Over the years he started to build a collection of stories and cowboy poetry as well as children’s stories.

“I do some Dr. Seuss for the children at the Giant’s Head School,” explained Stone. “I go in without fail to do the Grinch That Stole Christmas. I get my face all green and black and scary looking and I recite the story…the kids’ eyes are like saucers. They just love it and I love it too!”

Stone chuckled as he related the fact that he doesn’t think many 62-year-olds have Dr. Seuss as their bedside reading as he does.

“Dr. Seuss was a genius,” he said. “All of his stories have a bit of a message that is subtle but so apparent when you really study it…when you read it, learn it, absorb it and become it, it is very meaningful.”

Stone also shares his stories at the Summerland Seniors Village, Angus Place and the Seniors Drop-In Centre.

He describes himself as a “bit of a hambone” and enjoys telling humorous stories such as My own Grandpa and A Cowboy Buys a Bra, but he tells more sombre stories as well, such as A Wagon Train Ghost Story.

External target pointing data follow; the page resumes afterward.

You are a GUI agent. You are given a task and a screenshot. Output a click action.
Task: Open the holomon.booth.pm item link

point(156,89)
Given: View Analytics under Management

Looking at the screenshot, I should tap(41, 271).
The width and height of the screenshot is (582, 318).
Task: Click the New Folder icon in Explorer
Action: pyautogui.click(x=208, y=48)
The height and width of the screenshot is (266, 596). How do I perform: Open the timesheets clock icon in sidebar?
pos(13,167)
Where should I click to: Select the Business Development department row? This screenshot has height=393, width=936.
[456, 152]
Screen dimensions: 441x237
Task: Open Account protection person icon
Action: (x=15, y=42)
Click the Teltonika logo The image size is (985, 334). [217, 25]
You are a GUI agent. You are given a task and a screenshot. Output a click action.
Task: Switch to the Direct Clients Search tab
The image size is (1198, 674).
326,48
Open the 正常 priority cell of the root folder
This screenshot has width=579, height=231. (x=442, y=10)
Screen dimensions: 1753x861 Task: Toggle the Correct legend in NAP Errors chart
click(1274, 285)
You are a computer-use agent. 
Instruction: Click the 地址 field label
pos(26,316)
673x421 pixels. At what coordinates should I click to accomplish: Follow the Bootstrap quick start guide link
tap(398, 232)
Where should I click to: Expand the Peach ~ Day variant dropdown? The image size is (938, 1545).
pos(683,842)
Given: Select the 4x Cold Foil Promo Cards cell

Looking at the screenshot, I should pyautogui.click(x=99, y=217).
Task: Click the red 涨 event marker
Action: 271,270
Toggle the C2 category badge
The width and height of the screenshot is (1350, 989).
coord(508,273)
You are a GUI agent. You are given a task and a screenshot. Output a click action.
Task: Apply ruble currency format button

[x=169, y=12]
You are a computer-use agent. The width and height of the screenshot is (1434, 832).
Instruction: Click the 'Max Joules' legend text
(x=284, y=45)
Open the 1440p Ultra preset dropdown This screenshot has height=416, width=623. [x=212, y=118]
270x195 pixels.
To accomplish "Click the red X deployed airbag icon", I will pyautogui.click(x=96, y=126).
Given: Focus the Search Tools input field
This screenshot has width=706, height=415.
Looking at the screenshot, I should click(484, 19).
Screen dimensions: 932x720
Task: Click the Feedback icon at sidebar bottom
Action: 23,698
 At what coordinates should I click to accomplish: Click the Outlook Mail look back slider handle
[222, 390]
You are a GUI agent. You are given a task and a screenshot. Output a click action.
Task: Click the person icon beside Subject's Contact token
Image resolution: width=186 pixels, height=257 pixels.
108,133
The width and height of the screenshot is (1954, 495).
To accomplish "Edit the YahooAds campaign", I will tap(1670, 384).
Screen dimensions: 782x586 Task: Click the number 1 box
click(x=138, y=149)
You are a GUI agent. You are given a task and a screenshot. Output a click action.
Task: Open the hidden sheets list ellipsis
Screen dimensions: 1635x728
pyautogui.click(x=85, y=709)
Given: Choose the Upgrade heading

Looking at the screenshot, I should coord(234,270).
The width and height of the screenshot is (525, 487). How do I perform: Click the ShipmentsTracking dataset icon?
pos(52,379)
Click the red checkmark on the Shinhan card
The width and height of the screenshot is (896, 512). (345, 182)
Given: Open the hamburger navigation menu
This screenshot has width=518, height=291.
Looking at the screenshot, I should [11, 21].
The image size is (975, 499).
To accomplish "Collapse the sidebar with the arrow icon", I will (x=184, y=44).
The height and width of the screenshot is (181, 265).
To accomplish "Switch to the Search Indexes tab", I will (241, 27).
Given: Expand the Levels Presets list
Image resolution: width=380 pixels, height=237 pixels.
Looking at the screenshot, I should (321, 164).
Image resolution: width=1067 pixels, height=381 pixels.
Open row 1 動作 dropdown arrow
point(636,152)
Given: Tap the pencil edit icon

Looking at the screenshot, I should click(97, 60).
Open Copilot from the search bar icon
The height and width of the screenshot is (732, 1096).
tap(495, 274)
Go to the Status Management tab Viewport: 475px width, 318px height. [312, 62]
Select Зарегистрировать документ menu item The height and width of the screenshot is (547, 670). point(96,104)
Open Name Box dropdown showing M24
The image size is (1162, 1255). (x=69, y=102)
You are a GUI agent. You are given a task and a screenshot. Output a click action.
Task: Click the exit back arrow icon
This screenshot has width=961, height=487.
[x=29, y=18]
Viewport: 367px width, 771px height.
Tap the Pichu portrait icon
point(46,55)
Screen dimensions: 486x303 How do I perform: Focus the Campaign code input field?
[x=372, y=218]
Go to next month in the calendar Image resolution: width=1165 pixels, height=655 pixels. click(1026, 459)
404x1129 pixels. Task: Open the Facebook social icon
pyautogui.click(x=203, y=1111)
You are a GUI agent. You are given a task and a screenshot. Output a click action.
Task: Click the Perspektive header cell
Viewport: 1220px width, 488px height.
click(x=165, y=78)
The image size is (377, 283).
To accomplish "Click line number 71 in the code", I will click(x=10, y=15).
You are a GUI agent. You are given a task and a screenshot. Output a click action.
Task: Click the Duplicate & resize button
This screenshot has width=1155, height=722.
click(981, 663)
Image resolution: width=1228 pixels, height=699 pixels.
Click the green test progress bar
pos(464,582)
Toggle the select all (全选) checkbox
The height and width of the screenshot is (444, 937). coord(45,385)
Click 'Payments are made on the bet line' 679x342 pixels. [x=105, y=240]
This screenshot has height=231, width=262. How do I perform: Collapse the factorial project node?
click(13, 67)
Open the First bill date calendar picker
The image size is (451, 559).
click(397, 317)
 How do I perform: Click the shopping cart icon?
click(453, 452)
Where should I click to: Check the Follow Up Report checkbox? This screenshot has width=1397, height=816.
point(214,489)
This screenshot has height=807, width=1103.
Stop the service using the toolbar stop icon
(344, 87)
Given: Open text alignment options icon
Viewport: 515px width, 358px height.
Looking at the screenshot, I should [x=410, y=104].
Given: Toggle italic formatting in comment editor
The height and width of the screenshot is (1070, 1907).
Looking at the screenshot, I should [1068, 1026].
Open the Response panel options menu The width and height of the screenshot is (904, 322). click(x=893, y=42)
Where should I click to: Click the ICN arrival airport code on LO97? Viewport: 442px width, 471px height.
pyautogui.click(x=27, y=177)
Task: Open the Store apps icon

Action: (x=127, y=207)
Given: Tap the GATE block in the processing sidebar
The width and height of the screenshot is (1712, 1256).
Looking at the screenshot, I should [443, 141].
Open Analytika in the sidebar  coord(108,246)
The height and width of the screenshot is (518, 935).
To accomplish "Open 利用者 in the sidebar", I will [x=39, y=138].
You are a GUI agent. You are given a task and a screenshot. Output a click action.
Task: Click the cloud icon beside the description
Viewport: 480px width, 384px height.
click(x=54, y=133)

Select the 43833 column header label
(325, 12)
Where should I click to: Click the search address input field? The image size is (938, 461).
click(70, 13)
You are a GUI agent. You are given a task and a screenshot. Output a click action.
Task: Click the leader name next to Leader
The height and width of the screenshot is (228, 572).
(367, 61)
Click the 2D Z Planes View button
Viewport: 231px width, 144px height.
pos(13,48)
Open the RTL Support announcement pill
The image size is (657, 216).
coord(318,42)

“I’ve told that story 20 times and I still get goosebumps telling it. When it really connects I’ve had people crying,” said Stone.

“It’s a very powerful story and it really connects me to my pioneer grandparents who came over from Sweden into the bare lands of Saskatchewan with nothing and they built their home and homestead. I think I do that story to pay tribute to my family.”

Stone was raised on the farm about 100 kilometres south of Saskatoon and was one of five children.

He left home at the age of 18 and went to Regina where he drove bus for Greyhound.

He transferred to Penticton in 1981, but he and his wife chose to settle and raise their family in Summerland.

Stone has been driving the HandyDart Bus since 2001 and also now drives the Summerland Community Bus. He explained that driving had always stayed in his blood but that at his age this will be his last job.

The one thing on Stone’s bucket list that he looks forward to doing in the future is to hike the TransCanada Trail from here to Hope.

Stone enjoys attending a cowboy poetry gathering held each year in a “jewel of a place called Cypress Hills” in southern Saskatchewan, where he doesn’t have to explain to anyone what cowboy poetry is.

He has been the only person from B.C. attending as most of the cowboy poets are prairie boys, he explained.

Stone also plans on continuing to tell stories and to recite poetry locally.

Stone felt that being named Citizen/Volunteer of the year was a real honour.

“I was lucky enough to be chosen and it was humbling and very flattering,” he said. “It happened a month ago and I still blush when I bump into people and they congratulate me.”